1935 film by D. Ross Lederman

Red Hot Tires is a 1935 American crime drama film produced and distributed by Warner Bros. Pictures, directed by D. Ross Lederman, and starring Lyle Talbot and Mary Astor. The plot involves a racing driver (Talbot) falsely accused of murdering a rival driver during a race and his friends' attempts to prove his innocence.

==Plot==
Auto racing teammates Wally and Robert compete for the romantic attentions of a sponsor's daughter.
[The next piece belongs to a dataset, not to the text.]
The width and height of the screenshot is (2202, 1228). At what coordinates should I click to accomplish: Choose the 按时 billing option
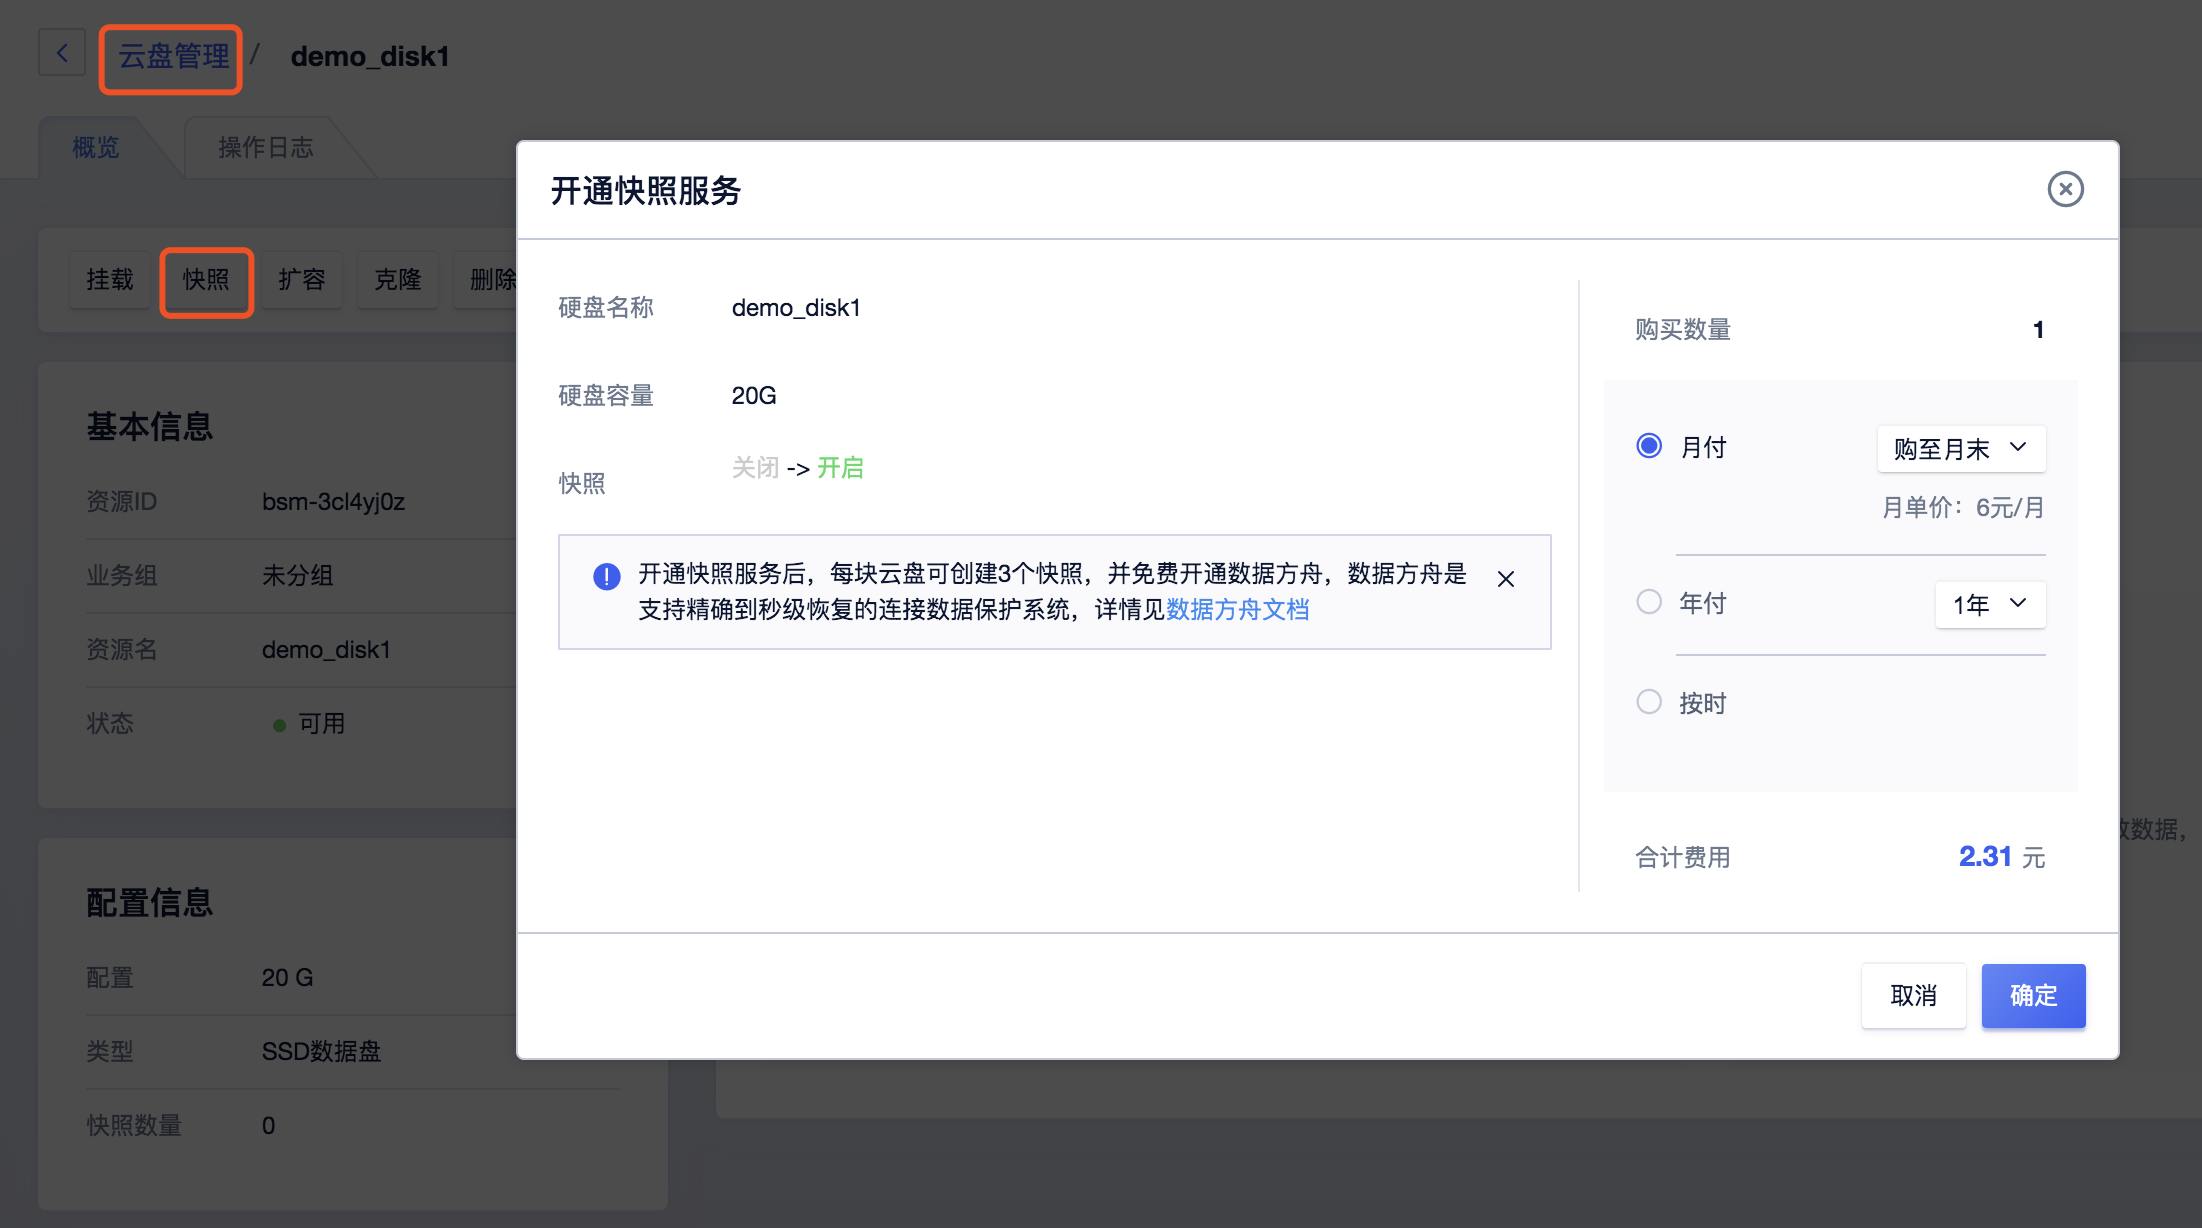pos(1648,702)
Their intense rivalry turns tragic when their in-race wheel lock-up result in Robert's death and nets Wally a homicide conviction.

==Cast==
- Lyle Talbot as Wallace Storm
- Mary Astor as Patricia Sanford
- Roscoe Karns as Bud Keene
- Frankie Darro as Johnny
- Gavin Gordon as Robert Griffin
- Mary Treen as Maggie
- Henry Kolker as Martin Sanford
- Bradley Page as Curley Taylor
- Arthur Aylesworth as Race Judge Hanson
- Howard C. Hickman as Judge Alcott
- Clarence Muse as Bud's truck partner

==Preservation status==
A print of the film is preserved at the Library of Congress.